Collected data
# # #

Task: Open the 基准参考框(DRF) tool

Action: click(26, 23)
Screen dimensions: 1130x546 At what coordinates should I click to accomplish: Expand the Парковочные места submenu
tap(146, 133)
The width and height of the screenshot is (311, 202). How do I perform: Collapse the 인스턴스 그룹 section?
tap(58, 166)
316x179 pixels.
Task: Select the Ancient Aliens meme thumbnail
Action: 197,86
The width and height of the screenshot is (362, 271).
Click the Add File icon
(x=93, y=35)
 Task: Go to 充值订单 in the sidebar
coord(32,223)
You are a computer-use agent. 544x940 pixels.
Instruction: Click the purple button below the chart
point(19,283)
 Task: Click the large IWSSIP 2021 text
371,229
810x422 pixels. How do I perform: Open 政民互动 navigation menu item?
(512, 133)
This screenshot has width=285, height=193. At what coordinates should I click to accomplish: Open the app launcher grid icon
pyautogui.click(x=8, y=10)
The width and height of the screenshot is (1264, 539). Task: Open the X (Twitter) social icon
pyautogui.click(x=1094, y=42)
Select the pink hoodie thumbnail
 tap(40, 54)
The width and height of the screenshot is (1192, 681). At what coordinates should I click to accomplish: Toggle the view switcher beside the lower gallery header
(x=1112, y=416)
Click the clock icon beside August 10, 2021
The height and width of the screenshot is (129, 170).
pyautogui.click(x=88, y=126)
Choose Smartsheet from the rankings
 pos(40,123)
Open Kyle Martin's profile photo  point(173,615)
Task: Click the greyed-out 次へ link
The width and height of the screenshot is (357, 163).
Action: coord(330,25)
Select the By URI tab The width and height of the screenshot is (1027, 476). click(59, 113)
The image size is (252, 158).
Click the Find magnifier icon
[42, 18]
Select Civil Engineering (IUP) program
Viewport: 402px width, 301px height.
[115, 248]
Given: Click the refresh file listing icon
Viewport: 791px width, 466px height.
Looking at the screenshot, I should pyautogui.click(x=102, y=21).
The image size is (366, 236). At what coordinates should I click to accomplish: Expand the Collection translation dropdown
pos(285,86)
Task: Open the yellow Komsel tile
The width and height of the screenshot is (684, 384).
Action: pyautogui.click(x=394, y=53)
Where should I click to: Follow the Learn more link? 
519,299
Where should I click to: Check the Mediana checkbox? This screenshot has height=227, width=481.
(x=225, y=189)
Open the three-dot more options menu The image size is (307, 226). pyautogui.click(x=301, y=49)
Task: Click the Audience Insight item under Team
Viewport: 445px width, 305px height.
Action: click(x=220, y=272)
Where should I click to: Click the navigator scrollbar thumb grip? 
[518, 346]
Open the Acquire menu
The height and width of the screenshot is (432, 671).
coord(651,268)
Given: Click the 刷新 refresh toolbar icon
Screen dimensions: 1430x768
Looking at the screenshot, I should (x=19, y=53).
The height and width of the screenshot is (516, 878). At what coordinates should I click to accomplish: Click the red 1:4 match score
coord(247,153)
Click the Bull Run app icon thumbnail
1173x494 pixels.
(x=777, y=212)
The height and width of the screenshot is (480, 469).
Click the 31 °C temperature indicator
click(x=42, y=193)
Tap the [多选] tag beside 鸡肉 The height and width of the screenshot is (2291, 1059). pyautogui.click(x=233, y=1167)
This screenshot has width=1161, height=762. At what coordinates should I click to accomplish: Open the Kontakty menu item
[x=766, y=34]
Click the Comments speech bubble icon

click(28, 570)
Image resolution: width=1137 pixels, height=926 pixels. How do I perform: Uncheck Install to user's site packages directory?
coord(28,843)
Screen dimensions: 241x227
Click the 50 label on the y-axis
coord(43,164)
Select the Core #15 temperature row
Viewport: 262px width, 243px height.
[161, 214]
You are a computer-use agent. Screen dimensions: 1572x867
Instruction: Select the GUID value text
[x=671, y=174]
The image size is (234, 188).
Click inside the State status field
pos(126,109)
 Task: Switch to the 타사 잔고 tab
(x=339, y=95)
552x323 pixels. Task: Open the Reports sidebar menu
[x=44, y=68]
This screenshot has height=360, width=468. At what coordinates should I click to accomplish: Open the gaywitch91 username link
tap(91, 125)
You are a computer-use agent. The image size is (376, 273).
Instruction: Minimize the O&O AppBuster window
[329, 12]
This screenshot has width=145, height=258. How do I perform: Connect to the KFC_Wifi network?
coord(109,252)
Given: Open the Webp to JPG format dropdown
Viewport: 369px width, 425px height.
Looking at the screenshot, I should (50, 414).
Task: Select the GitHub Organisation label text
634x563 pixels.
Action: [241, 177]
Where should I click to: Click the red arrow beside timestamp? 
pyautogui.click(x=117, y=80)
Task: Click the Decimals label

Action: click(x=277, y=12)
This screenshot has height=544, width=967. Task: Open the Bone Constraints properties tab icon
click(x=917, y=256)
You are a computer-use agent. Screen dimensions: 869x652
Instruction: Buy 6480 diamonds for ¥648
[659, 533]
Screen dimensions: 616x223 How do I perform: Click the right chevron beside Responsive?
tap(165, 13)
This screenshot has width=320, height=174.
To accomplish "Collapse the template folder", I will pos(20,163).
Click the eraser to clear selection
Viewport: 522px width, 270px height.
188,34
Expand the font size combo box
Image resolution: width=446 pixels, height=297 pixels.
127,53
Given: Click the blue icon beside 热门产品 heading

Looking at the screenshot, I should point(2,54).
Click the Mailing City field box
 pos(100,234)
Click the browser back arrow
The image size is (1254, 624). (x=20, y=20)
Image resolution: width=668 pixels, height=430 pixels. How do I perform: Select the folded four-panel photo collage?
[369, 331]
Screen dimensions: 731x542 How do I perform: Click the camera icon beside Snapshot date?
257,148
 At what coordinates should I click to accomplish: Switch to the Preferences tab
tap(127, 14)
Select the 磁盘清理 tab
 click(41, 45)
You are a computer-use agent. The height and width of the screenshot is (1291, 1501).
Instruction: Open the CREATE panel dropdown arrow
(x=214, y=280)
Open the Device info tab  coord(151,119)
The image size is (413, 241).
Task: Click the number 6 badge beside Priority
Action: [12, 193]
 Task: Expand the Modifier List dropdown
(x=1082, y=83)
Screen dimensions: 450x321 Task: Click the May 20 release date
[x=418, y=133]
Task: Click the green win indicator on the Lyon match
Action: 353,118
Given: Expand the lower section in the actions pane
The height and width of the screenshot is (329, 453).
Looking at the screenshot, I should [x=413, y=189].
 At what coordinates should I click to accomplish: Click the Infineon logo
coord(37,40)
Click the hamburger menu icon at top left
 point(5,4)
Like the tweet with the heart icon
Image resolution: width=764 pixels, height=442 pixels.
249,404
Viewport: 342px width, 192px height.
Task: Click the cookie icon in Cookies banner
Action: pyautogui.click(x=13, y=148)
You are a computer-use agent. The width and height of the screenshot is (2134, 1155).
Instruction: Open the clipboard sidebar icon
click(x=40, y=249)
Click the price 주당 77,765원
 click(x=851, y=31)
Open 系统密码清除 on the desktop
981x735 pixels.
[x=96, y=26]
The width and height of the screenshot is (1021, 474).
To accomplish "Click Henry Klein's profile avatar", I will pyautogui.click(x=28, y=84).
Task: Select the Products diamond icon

# # #

REQUIRED WORK – Return each line from the data where the string "will" can be found.

RESULT FOR THIS TASK –
To accomplish "Collapse the template folder", I will pos(20,163).
To accomplish "Click Henry Klein's profile avatar", I will pyautogui.click(x=28, y=84).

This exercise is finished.